Two Fundamental Strategies
Altman: There are two fundamental strategies to build an AI startup right now. You either bet the technology is about as good as it's going to be — or you bet the technology is going to get massively better.
Take an AI tutor company. You can build a system where as the base model gets smarter, the level at which students can effectively learn just goes up. Maybe it's only effective for sixth graders with the current version, but the next version works for eighth graders, then 10th graders, then eventually PhD students. You surf that wave.
Bet the tech gets massively better. Build so that as the model improves, your product improves.
95% Are Picking the Wrong World
Altman: Or you can say — I'm going to put all my effort into barely making this work for eighth graders in history. A huge amount of work with a human in the loop, correcting fact errors for one class. In the first world, you'll be really happy when GPT-5 comes out. In the second world, you'll be really sad.
My intuition would have been that 95% of entrepreneurs would pick the first world. It seems like 95% are picking the second. And then you get this whole 'OpenAI killed my startup' meme.

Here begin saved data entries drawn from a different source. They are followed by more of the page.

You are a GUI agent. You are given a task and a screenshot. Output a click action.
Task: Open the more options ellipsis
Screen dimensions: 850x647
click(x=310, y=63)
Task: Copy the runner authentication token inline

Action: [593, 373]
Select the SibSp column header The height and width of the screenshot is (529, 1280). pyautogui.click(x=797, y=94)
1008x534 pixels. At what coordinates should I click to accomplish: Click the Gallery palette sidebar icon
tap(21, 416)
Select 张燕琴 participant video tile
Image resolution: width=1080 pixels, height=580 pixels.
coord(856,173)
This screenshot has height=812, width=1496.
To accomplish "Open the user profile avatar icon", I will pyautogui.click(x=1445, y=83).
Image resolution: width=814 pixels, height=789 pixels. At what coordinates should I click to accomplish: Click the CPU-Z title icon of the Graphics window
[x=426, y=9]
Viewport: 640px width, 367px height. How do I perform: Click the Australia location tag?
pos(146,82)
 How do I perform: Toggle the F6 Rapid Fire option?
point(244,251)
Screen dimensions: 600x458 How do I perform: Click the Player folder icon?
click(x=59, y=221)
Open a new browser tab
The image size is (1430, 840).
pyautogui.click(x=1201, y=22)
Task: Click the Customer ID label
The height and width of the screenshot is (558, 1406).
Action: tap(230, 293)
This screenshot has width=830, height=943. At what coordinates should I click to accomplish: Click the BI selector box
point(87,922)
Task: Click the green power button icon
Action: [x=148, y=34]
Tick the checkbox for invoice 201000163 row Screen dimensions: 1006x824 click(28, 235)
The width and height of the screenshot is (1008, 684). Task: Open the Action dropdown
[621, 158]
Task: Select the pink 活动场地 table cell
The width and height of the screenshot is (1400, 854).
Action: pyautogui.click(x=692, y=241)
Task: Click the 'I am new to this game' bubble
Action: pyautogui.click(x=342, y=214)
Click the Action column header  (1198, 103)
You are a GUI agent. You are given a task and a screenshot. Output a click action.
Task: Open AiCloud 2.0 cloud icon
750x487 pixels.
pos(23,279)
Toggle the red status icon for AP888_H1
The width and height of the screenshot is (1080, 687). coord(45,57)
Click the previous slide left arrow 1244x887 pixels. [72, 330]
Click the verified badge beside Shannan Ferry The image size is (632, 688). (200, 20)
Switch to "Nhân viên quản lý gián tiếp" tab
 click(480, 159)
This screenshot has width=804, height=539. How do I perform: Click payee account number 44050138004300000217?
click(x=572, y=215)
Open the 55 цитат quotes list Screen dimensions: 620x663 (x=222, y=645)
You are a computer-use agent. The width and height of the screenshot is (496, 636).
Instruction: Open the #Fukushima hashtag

In one world you're happy when GPT-5 comes out. In the other you're sad. 95% picked wrong.
We Get Up Every Morning Trying to Make the Model Better
Altman: We try to say very loudly — we get up every morning trying to make the model much better. If you're doing a little thing to get it to barely work in one specific case, that's probably a mistake.
We get up every morning making the model better. If you're barely making it work — that's a mistake.